SYDNEY — A craftsman of the written word, Alistair MacLeod's legacy will be as much about his humanity as his storytelling ability, according to a fellow island author.
© The Canadian Press
Alistair MacLeod toasts the crowd that came out to honour him at the Premiere Dance Theatre in Toronto on Oct. 23, 2002. MacLeod died Sunday.
"He could have been quite famous for telling stories but I think the thing that most people appreciated about Alistair was the fundamental decency of the man. He was a good person to be around," said Cape Breton native Linden MacIntyre, a Giller Prize-winning author and co-host of CBC's "Fifth Estate."
The day after MacLeod's death Sunday in Windsor, Ont., at age 78, the news was still sinking in for people who have long-marvelled at his work.
When reached in Toronto on Monday, MacIntyre said writing was never about money or acclaim for MacLeod.
"He did it because it was important to him and doing it that way, he created an incredible example of modesty and decency and patience — things that are in very short supply in the increasingly celebrity-driven world of the arts and culture," said MacIntyre. "He was consistently committed to writing about the hard lives of ordinary people without sentimentality. He would get close sometimes but by and large it was with kind of an unflinching appreciation of the hardship of the lives that he admired and that he remembered so well."
MacIntyre said MacLeod also stood up for and supported people from Cape Breton, particularly fellow writers. He noted that MacLeod was on the Giller jury the year that he won for "The Bishop's Man," and he also wrote a glowing blurb for the jacket of his 2006 book "Causeway."
Sheldon Currie, a native of Reserve Mines, an award-winning author, and a retired professor of English at St. Francis Xavier University, said MacLeod will go down as one of the world's best.
"He's one of the best writers in the history of literature, I'd say," he said. "It was Alistair who demonstrated that Canadian writing was world-class and could be published anywhere."
Of particular significance, according to Currie, was when MacLeod's first short story "The Boat" got published in a Massachusetts periodical in 1968.
"This was a time when it was extremely difficult to get anything published in Canada. There were no outlets and nobody was publishing very much, particularly short stories, so what that did was demonstrate that it was possible," said Currie, who has penned several classic novels, including "The Glace Bay Miners' Museum," and "Down the Coaltown Road."
In his work as a professor, Currie said MacLeod's work was required reading for many of his students.

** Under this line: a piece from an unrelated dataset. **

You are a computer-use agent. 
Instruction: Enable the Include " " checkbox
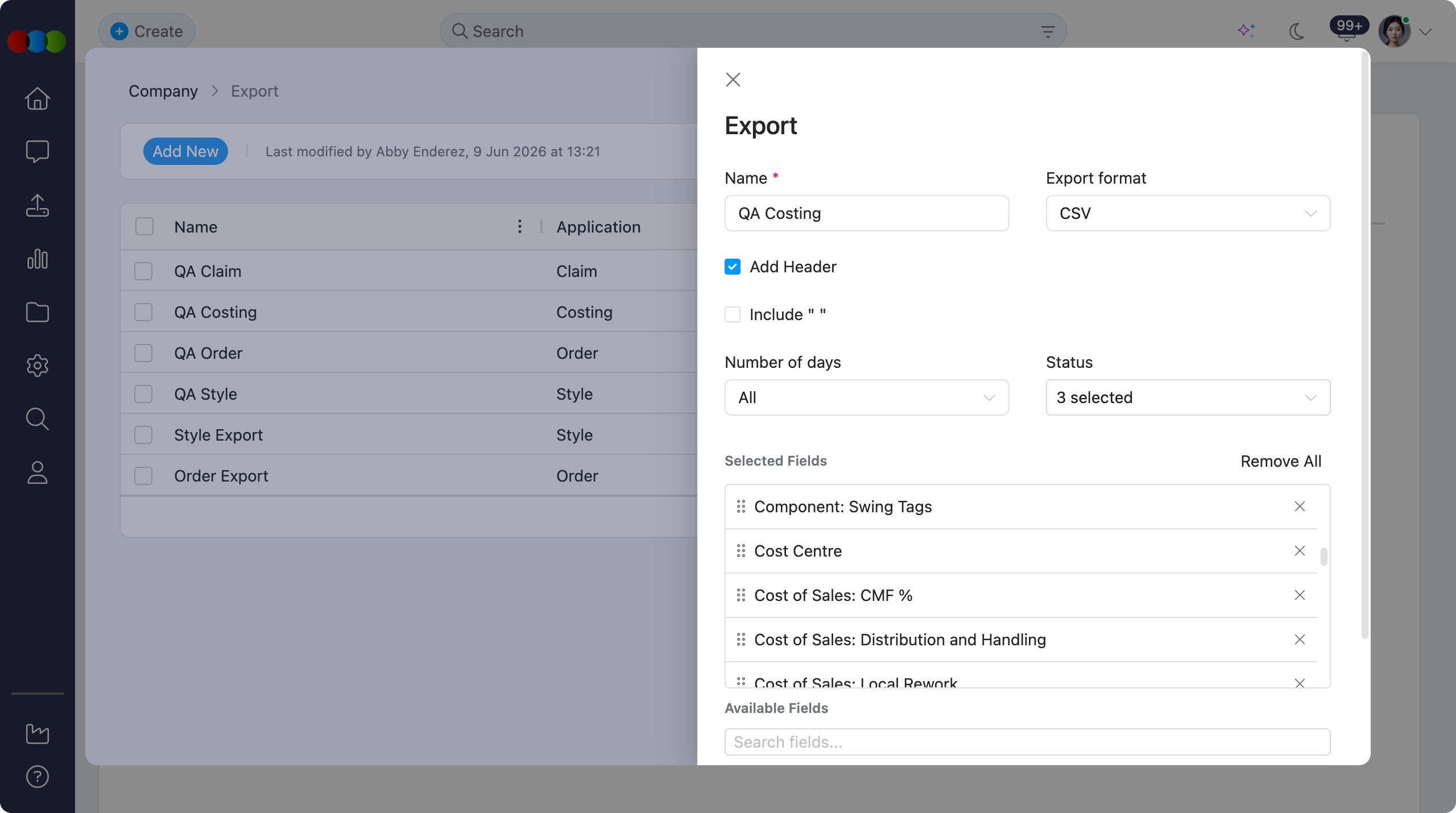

"I taught a class in modern literature and I always had a story of Alistair's," he said. "He was a really superb short story writer and I think his short stories are taught pretty well everywhere."
MacLeod is survived by his wife Anita, six children Alexander, Lewis, Kenneth, Marion, Daniel and Andrew, and nine grandchildren.
Visitation was held Monday in Windsor, Ont., and will take place there again today. A funeral mass will be held Saturday at Saint Margaret of Scotland Church in Broad Cove, Cape Breton.
Tributes to Alistair MacLeod continued Monday:
• "Our thoughts are with Mr. MacLeod's friends and family during this difficult time. Alistair MacLeod brought the island and people of Cape Breton to the rest of the world through his stories. His novels and writings will continue to be read for generations to come." — Nova Scotia Premier Stephen MacNeil
• "Very sorry to hear about Alistair MacLeod, a wonderful writer and a fine person. It's a great loss for Canadians, and for Alistair's many readers and many friends." — Margaret Atwood
• "Alistair MacLeod was a truly great writer, and human being. He was also a gifted and revered teacher of English literature. His magnificently crafted stories and his only novel contain a compassion and beauty of language, and a deep wisdom and universal truth that are rare. His passing is a tremendous loss to Canada and to literature, but his work will endure." — Ellen Seligman, publisher, McClelland and Stewart, and vice-president of Random House of Canada.
Thousands have also taken to Twitter to pay tribute. Here's a small sample of what people across the country are saying:
• Lynn Coady (@Lynn_Coady): For would-be writers growing up far from any major culture centre, role models are essential. Alistair was my first Great Cape Breton Writer
• Cape Breton University (@cbuniversity): Honourary degree recipient and friend of CBU, Alistair MacLeod has passed away. Our thoughts are with his family at this time.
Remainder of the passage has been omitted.